YOUR ASSIGNMENT | Begin at the line that contains "This screenshot has width=404, height=511." and reproduce it along with every line after it to the end of the listing; skip any pictures.

DATA FOR THIS EXERCISE |
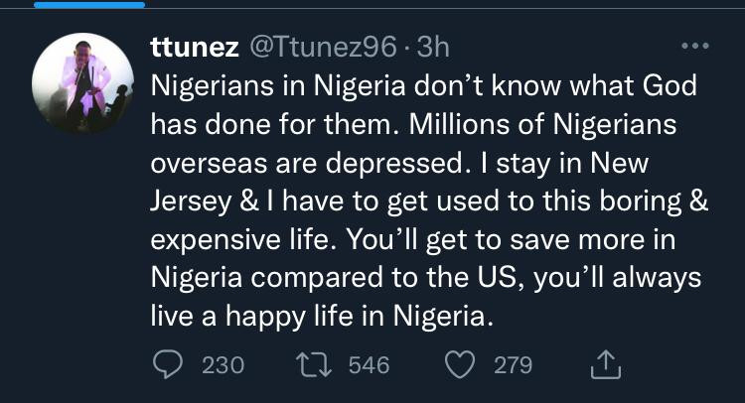
Task: Like the tweet with the heart icon
Action: pos(461,365)
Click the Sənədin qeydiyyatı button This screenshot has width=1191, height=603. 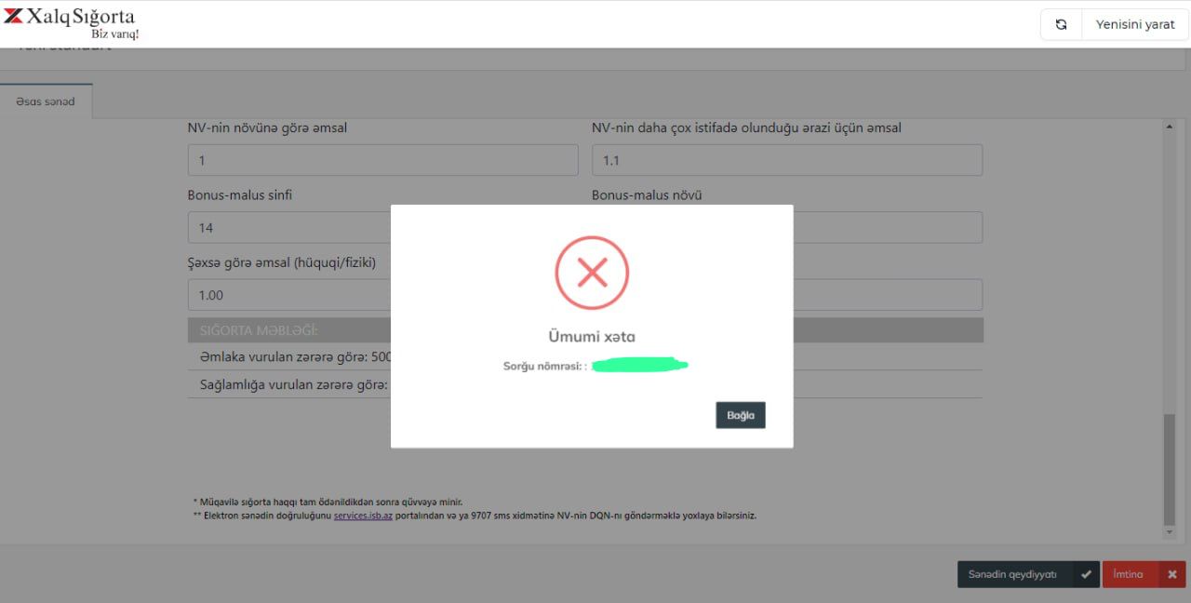point(1013,574)
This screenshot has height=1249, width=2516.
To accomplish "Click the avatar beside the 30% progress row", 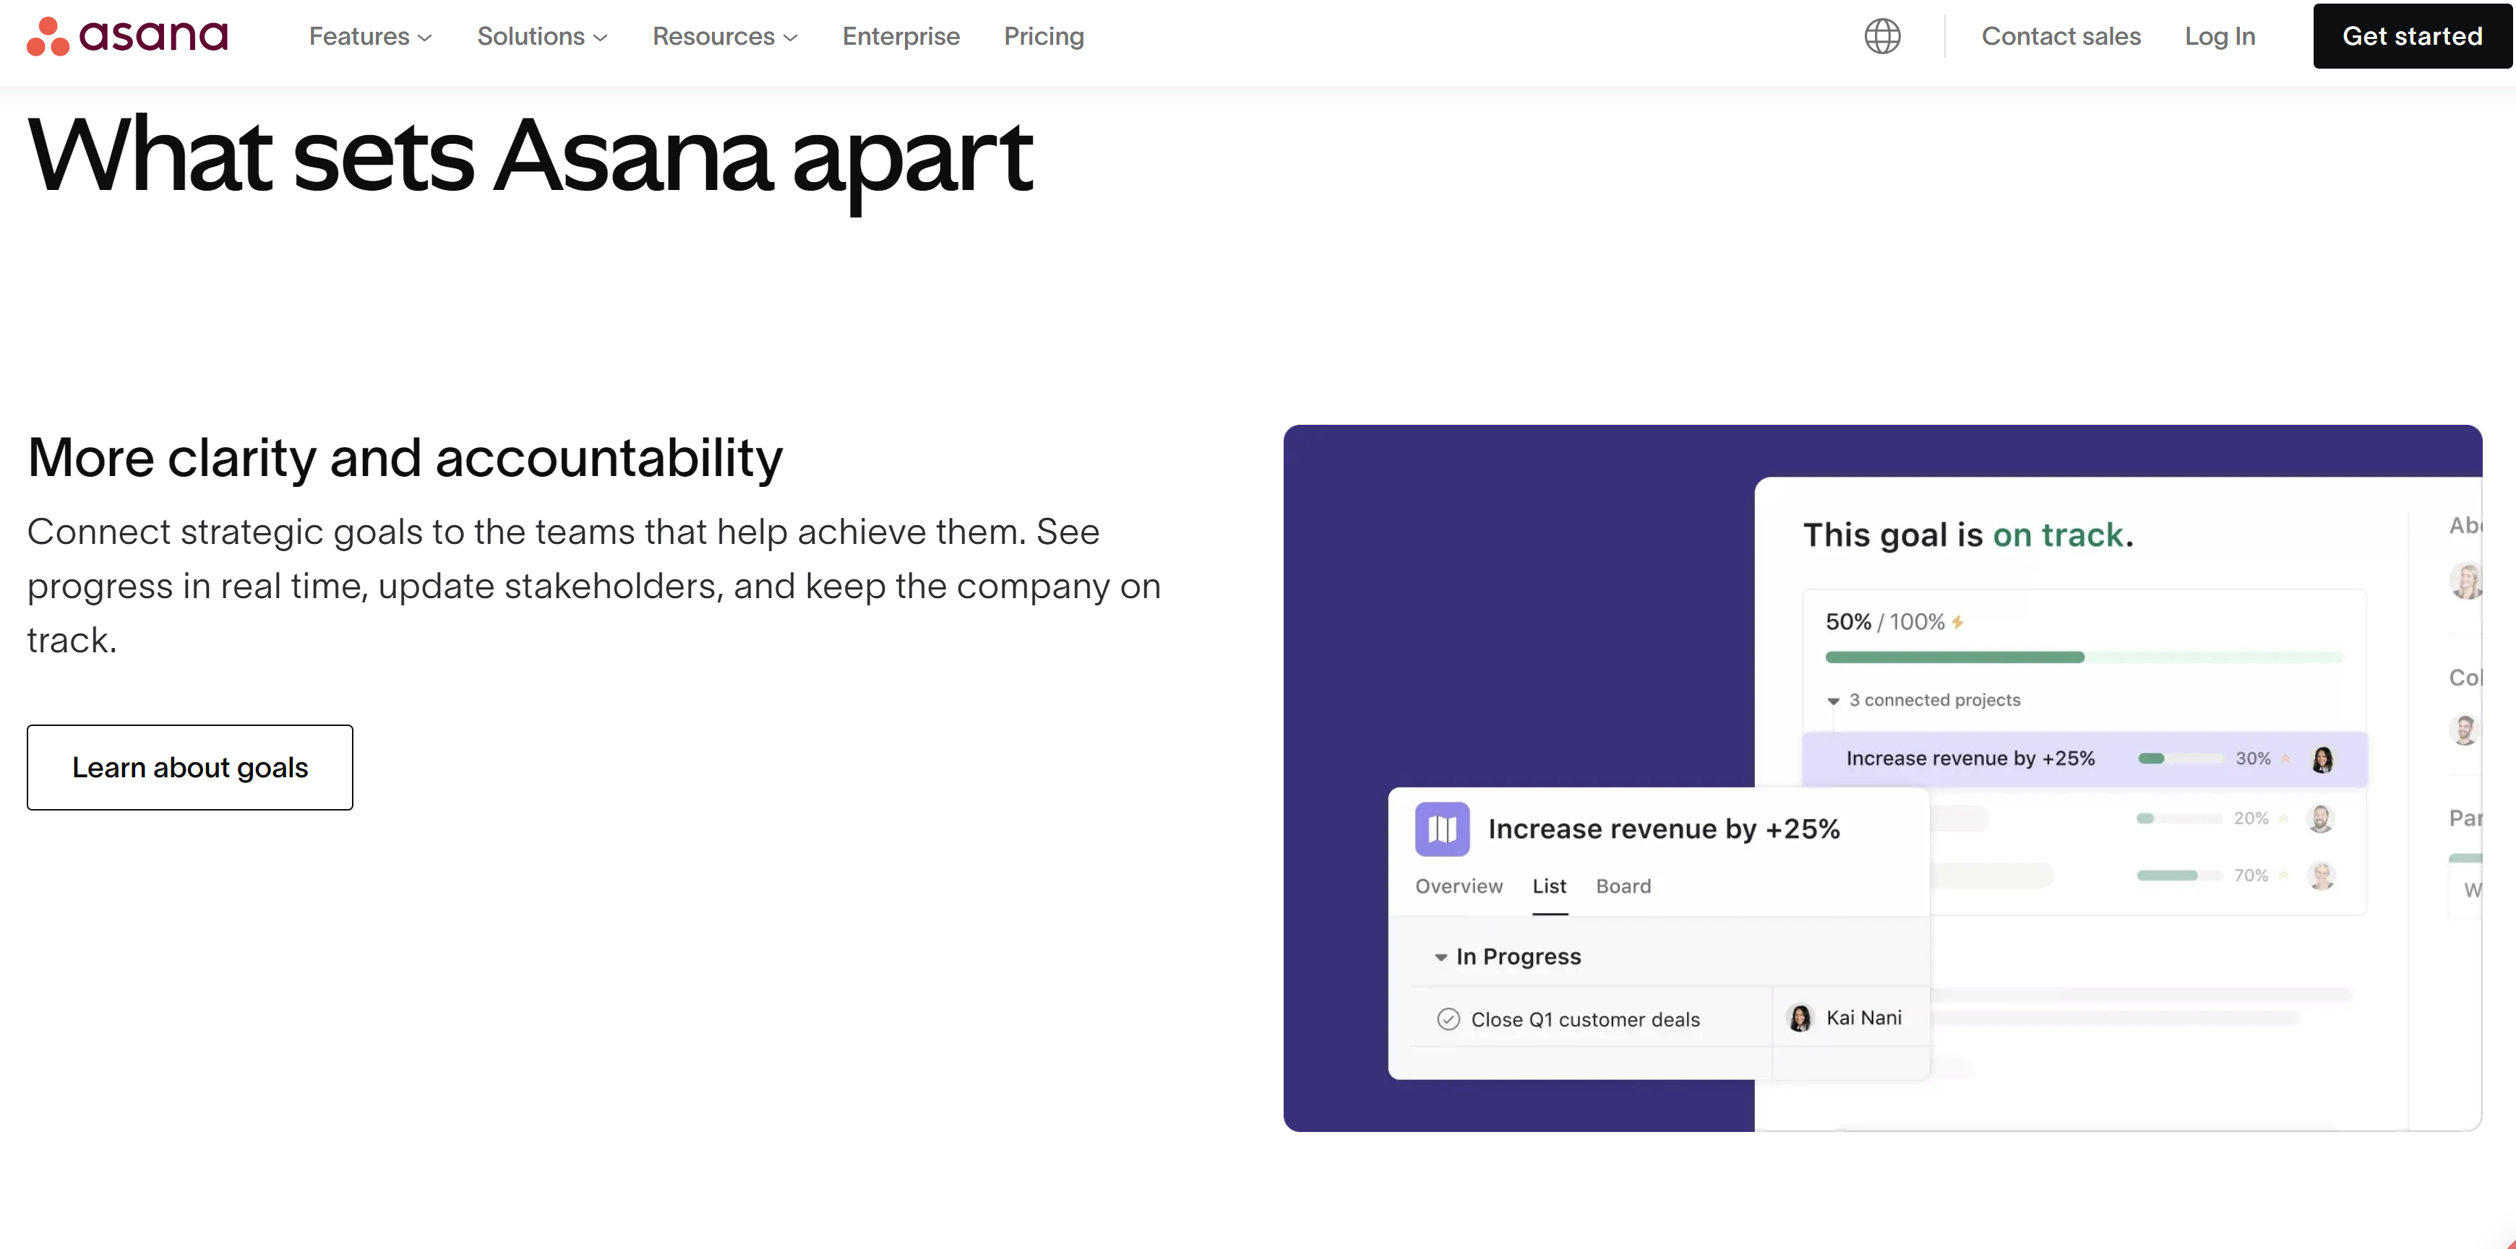I will click(x=2322, y=759).
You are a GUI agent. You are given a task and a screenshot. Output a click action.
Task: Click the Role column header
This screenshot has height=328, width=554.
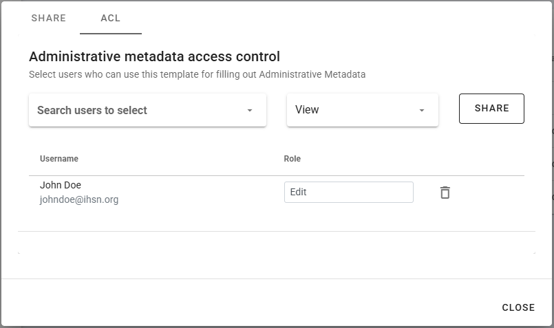coord(292,159)
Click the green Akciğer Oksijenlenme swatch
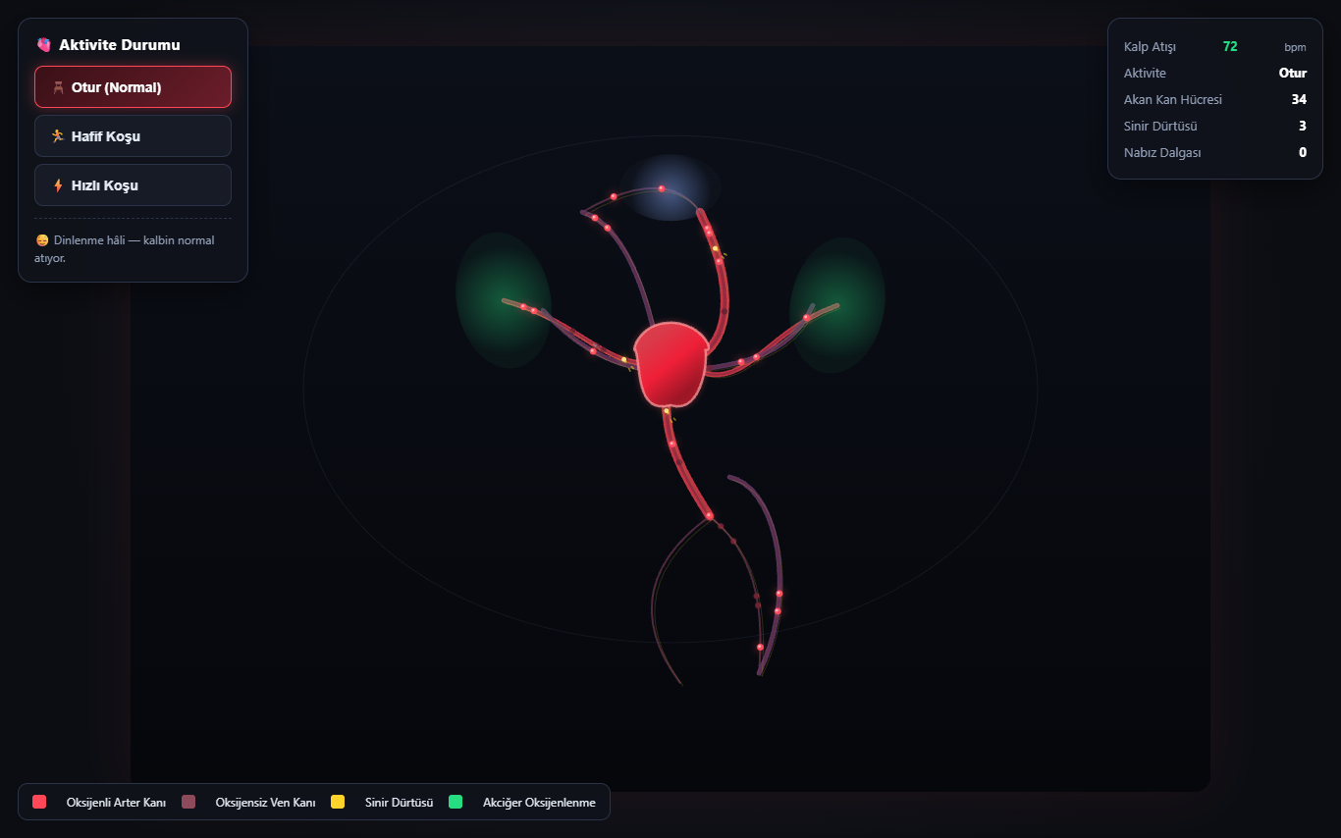 456,802
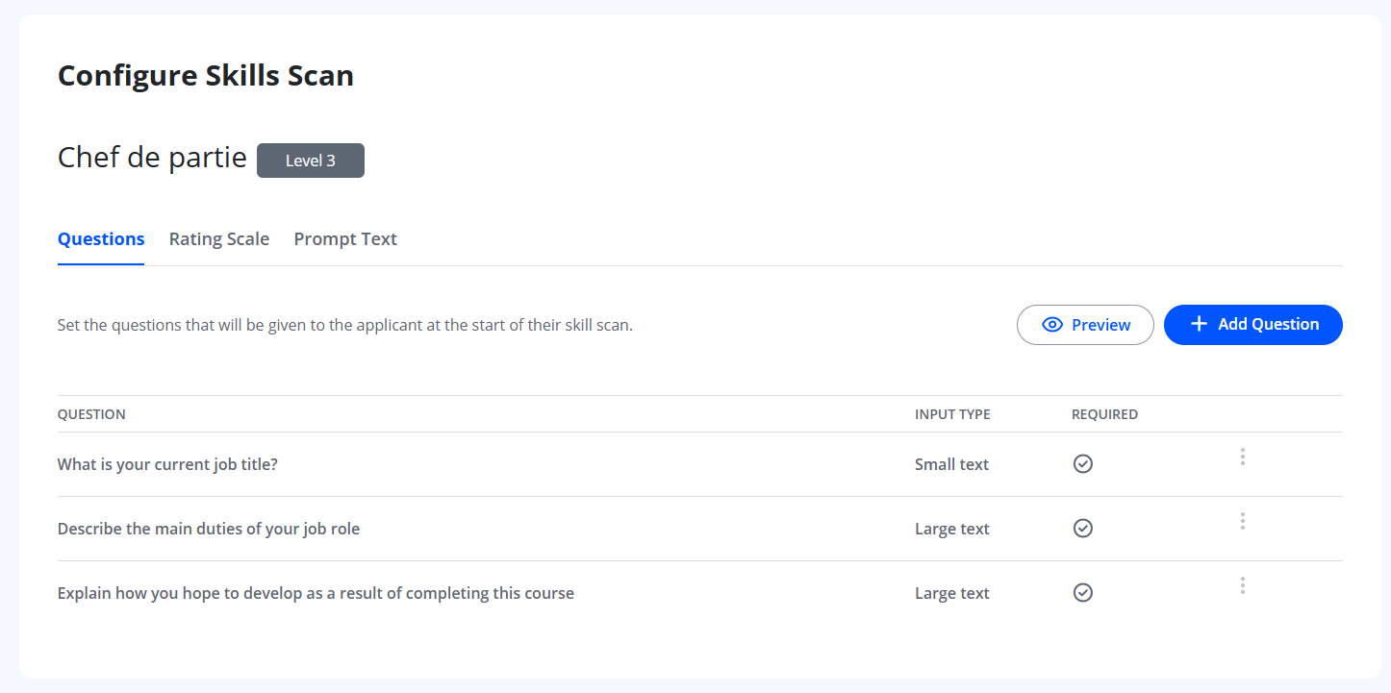This screenshot has width=1391, height=693.
Task: Open three-dot menu for job title question
Action: pyautogui.click(x=1242, y=457)
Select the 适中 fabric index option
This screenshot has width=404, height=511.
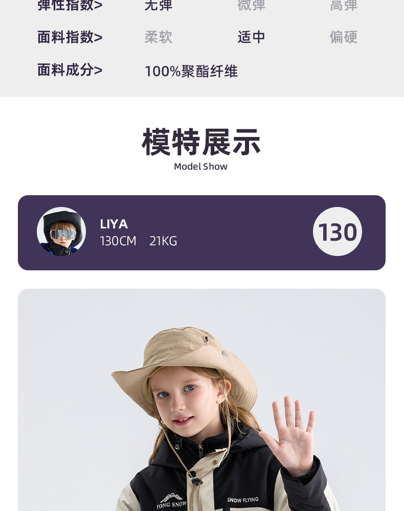click(x=251, y=37)
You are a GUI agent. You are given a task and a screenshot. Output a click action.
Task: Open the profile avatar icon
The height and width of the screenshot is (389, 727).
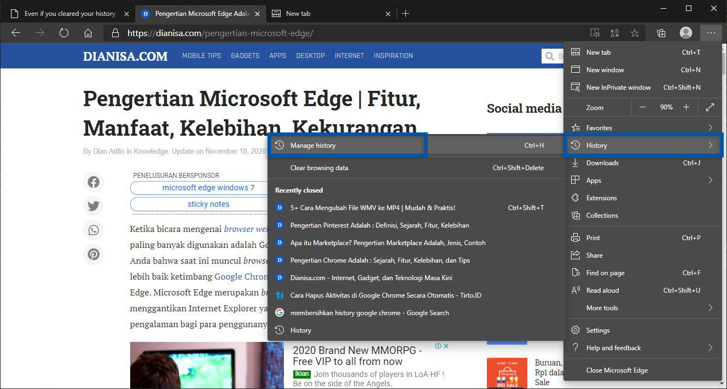pos(685,33)
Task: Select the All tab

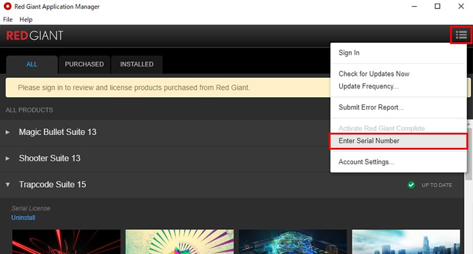Action: click(x=31, y=65)
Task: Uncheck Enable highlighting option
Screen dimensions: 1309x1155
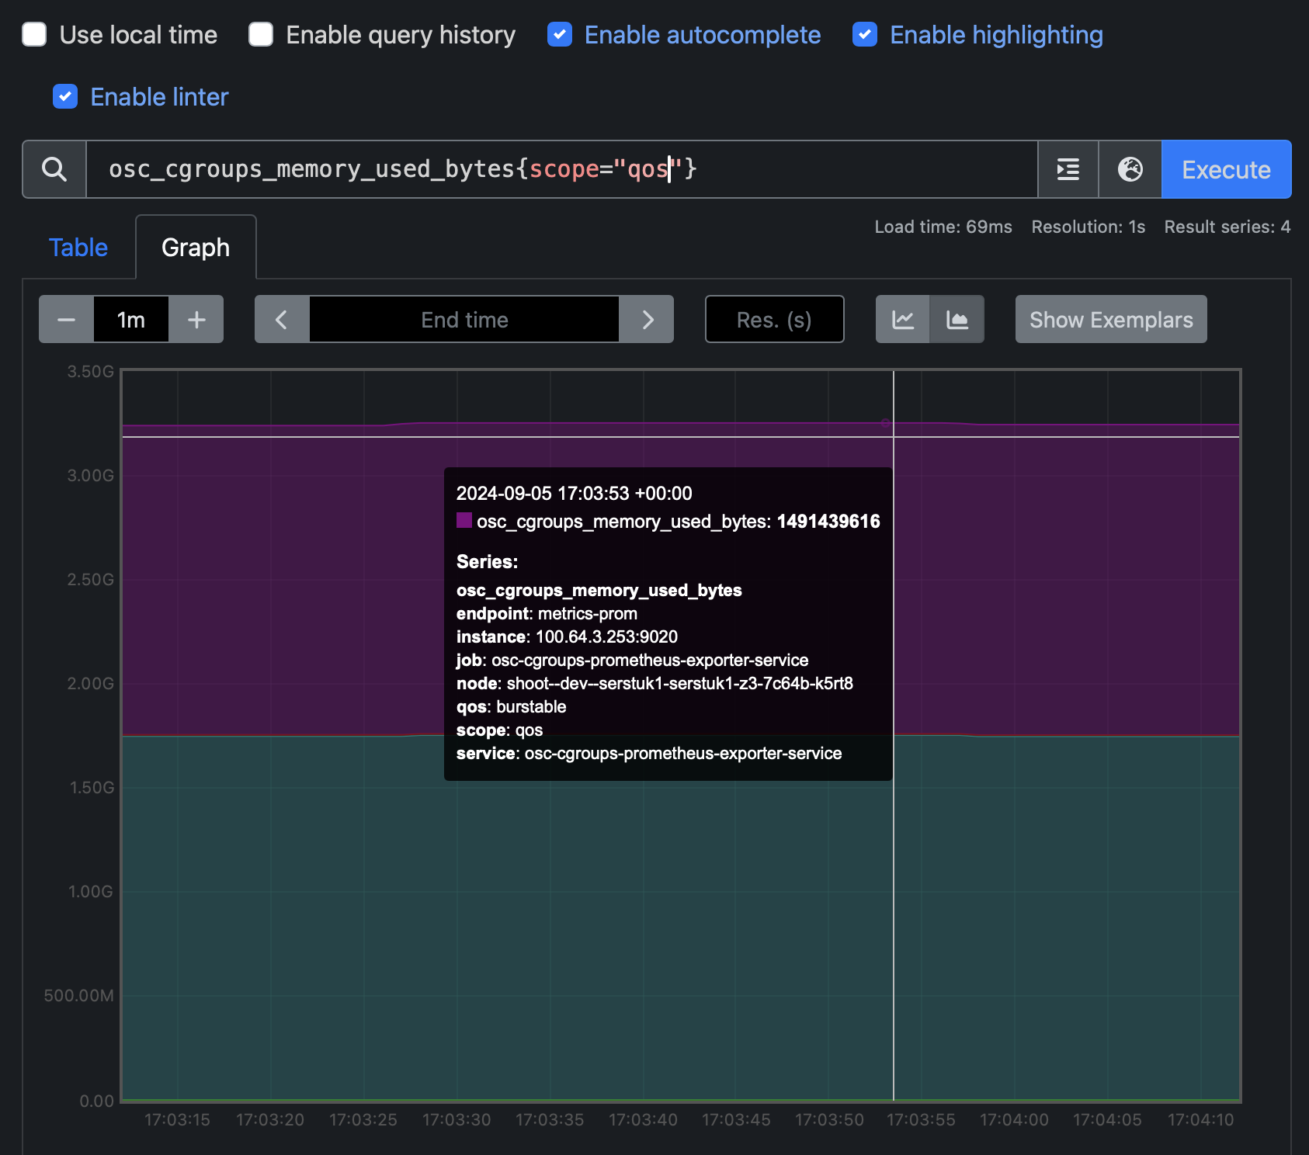Action: click(x=865, y=35)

EXERCISE RESULT |
This screenshot has width=404, height=511.
click(x=251, y=37)
You are a GUI agent. You are given a task and a screenshot. Output a click action.
Task: Open the profile avatar icon
The height and width of the screenshot is (389, 727).
pos(685,33)
Task: Select the All tab

Action: click(x=31, y=65)
Task: Uncheck Enable highlighting option
Screen dimensions: 1309x1155
Action: click(x=865, y=35)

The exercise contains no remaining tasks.